JAN 28, 2009
Francis Price, Jr., MD, previously reported successful endothelial keratoplasty without Descemet membrane peeling for bullous keratopathies without guttata. In this article, the authors termed the procedure nDSAEK and evaluated clinical outcomes of this procedure for bullous keratopathies secondary to argon laser iridotomy.
Their prospective case series included six patients (six eyes) with bullous keratopathies secondary to argon laser iridotomy who underwent combined phacoemulsification, IOL implantation and nDSAEK. The authors used their current donor insertion technique using a Busin glide and an IOL sheet glide (Kobayashi double-glide insertion technique).

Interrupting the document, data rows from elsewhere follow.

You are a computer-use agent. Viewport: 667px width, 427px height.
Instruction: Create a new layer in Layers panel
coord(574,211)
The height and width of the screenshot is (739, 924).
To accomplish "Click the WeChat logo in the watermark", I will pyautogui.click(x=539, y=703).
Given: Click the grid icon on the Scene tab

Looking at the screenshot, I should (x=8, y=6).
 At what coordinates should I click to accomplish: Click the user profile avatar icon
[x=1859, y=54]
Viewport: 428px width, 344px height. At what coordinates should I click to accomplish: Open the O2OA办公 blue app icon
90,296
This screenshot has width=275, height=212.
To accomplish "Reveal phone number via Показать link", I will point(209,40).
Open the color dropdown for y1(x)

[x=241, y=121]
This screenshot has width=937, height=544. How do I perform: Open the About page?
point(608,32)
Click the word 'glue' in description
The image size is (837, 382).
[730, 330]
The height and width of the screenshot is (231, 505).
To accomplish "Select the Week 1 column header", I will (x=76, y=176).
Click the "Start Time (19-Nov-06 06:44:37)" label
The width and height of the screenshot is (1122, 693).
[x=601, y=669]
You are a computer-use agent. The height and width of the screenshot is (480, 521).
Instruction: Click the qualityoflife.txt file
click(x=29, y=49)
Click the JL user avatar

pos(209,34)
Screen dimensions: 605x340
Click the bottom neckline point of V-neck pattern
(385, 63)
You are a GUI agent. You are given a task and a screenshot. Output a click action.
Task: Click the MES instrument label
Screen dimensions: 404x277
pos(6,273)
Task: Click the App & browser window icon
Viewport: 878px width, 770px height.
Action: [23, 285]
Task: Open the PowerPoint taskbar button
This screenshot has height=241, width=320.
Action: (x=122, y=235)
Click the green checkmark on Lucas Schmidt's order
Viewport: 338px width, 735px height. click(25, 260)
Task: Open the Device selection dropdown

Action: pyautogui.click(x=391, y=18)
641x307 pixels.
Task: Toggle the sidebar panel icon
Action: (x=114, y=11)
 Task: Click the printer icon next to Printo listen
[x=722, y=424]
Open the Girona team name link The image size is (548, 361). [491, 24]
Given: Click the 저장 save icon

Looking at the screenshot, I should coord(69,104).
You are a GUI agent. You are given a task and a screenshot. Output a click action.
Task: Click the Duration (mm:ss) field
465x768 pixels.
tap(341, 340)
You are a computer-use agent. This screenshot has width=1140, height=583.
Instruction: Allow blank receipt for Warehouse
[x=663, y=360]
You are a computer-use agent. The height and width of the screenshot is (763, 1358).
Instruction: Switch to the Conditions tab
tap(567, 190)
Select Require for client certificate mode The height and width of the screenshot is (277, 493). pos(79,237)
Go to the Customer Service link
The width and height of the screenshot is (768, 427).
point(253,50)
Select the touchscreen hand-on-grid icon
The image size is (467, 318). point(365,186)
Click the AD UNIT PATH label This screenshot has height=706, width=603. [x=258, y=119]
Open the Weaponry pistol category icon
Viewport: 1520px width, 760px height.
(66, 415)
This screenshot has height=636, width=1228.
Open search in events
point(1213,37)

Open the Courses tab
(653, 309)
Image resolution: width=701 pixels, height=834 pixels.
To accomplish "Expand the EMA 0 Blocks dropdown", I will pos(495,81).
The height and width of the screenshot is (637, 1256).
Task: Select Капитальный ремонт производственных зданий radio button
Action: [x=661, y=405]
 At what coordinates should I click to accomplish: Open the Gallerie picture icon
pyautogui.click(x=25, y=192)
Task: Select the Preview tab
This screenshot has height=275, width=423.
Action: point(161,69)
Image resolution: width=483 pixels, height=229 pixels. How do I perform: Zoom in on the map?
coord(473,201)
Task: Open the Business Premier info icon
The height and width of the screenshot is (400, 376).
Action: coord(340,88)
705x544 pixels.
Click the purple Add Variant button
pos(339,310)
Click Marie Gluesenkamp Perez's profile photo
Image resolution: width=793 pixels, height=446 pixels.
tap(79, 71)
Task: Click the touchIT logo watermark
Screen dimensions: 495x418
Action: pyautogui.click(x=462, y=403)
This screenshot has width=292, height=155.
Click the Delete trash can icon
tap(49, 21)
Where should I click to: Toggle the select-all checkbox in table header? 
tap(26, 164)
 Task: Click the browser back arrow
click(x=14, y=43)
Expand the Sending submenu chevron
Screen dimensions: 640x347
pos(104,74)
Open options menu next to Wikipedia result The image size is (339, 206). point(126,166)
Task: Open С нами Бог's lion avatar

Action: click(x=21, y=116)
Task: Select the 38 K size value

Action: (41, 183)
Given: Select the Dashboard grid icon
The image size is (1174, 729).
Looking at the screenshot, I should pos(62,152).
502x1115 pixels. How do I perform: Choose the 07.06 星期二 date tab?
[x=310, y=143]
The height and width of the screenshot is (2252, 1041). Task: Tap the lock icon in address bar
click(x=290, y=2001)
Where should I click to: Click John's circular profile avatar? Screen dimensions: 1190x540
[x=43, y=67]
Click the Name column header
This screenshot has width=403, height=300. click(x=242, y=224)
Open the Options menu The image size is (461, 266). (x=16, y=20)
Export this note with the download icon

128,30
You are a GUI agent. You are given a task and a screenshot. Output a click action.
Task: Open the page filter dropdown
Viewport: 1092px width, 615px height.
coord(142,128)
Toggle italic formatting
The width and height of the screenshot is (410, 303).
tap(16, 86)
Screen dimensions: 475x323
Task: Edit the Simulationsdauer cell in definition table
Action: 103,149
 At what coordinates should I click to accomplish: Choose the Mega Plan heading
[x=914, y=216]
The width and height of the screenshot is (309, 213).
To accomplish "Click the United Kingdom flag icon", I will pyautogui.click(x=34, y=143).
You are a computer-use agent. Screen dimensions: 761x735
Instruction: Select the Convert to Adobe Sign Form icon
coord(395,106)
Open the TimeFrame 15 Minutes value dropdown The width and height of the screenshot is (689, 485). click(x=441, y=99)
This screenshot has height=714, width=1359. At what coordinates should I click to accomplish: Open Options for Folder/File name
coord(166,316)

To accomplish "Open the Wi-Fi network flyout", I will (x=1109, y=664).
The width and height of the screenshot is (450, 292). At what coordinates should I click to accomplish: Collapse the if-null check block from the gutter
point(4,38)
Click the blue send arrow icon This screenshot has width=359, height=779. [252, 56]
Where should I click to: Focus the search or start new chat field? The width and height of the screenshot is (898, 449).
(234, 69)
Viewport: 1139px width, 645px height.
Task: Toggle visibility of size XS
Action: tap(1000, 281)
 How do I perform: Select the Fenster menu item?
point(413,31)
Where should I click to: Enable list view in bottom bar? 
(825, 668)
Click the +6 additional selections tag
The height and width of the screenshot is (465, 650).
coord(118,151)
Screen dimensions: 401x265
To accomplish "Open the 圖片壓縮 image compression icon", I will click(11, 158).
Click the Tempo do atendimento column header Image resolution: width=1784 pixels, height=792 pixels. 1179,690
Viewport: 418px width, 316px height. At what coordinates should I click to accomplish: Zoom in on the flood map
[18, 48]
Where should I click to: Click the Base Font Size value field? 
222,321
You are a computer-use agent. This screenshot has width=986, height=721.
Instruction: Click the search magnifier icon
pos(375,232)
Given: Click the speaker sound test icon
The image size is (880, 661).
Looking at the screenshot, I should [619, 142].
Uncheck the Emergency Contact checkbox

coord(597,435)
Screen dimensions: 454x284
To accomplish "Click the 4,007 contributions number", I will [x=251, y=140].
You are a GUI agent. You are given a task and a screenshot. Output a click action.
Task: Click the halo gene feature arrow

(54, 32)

After six months, all of the patients reached BCVA of 20/32. Two obtained 20/20 BCVA, which the authors said suggested rapid and superior visual functional recovery compared with conventional penetrating keratoplasty. Mean endothelial cell density loss from preoperative donor cell measurements was 25.8 percent. Mean induced astigmatism in measureable cases was 0.85 diopters. Complications of note were one case each of graft dislocation that required rebubbling and subclinical endothelial rejection that resolved with frequent steroid eye drop use.
The authors conclude that this technique combined with the double-glide insertion technique may be quite useful for eyes with argon laser iridotomy-related bullous keratopathies. Currently, it is their preferred method for these patients and for other non-Fuchs-type endothelial dysfunction.